[WHAT IS REQUIRED]:
All of the entries must be duplicated exactly.

---- TASK INPUTS

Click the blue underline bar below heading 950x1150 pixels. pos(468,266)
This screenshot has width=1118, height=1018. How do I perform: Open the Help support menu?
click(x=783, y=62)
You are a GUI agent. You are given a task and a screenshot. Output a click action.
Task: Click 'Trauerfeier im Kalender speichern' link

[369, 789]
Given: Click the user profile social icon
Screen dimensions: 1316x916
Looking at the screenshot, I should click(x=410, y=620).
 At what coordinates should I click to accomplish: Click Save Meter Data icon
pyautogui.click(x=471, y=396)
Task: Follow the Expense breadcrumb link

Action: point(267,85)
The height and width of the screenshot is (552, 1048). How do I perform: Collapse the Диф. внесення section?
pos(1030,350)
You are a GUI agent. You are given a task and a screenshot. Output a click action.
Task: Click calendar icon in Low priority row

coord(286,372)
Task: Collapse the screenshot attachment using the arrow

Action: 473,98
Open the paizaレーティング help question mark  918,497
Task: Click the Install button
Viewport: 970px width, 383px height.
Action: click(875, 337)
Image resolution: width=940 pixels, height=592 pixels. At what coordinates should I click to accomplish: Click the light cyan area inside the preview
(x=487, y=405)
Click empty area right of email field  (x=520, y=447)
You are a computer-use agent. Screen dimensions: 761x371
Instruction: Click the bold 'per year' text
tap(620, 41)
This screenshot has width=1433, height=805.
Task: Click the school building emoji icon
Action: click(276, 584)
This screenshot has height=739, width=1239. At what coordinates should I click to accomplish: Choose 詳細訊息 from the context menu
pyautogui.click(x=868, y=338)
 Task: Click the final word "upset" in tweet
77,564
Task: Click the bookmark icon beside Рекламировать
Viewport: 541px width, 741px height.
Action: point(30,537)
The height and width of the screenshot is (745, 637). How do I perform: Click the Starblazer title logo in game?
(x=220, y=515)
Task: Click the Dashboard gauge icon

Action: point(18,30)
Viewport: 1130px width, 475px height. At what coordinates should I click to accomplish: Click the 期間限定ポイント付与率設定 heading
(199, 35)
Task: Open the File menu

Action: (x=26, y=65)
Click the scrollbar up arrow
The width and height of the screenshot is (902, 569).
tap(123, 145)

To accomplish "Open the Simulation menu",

--------

[WORKED SOLUTION]:
Click the blue underline bar below heading 950x1150 pixels. pos(468,266)
This screenshot has width=1118, height=1018. How do I perform: Open the Help support menu?
click(x=783, y=62)
You are a GUI agent. You are given a task and a screenshot. Output a click action.
Task: Click 'Trauerfeier im Kalender speichern' link

[369, 789]
Given: Click the user profile social icon
Screen dimensions: 1316x916
Looking at the screenshot, I should click(x=410, y=620).
 At what coordinates should I click to accomplish: Click Save Meter Data icon
pyautogui.click(x=471, y=396)
Task: Follow the Expense breadcrumb link

Action: point(267,85)
The height and width of the screenshot is (552, 1048). How do I perform: Collapse the Диф. внесення section?
pos(1030,350)
You are a GUI agent. You are given a task and a screenshot. Output a click action.
Task: Click calendar icon in Low priority row

coord(286,372)
Task: Collapse the screenshot attachment using the arrow

Action: 473,98
Open the paizaレーティング help question mark  918,497
Task: Click the Install button
Viewport: 970px width, 383px height.
Action: click(875, 337)
Image resolution: width=940 pixels, height=592 pixels. At what coordinates should I click to accomplish: Click the light cyan area inside the preview
(x=487, y=405)
Click empty area right of email field  (x=520, y=447)
You are a computer-use agent. Screen dimensions: 761x371
Instruction: Click the bold 'per year' text
tap(620, 41)
This screenshot has width=1433, height=805.
Task: Click the school building emoji icon
Action: click(276, 584)
This screenshot has height=739, width=1239. At what coordinates should I click to accomplish: Choose 詳細訊息 from the context menu
pyautogui.click(x=868, y=338)
 Task: Click the final word "upset" in tweet
77,564
Task: Click the bookmark icon beside Рекламировать
Viewport: 541px width, 741px height.
Action: point(30,537)
The height and width of the screenshot is (745, 637). How do I perform: Click the Starblazer title logo in game?
(x=220, y=515)
Task: Click the Dashboard gauge icon

Action: point(18,30)
Viewport: 1130px width, 475px height. At what coordinates should I click to accomplish: Click the 期間限定ポイント付与率設定 heading
(199, 35)
Task: Open the File menu

Action: (x=26, y=65)
Click the scrollbar up arrow
The width and height of the screenshot is (902, 569).
tap(123, 145)

To accomplish "Open the Simulation menu",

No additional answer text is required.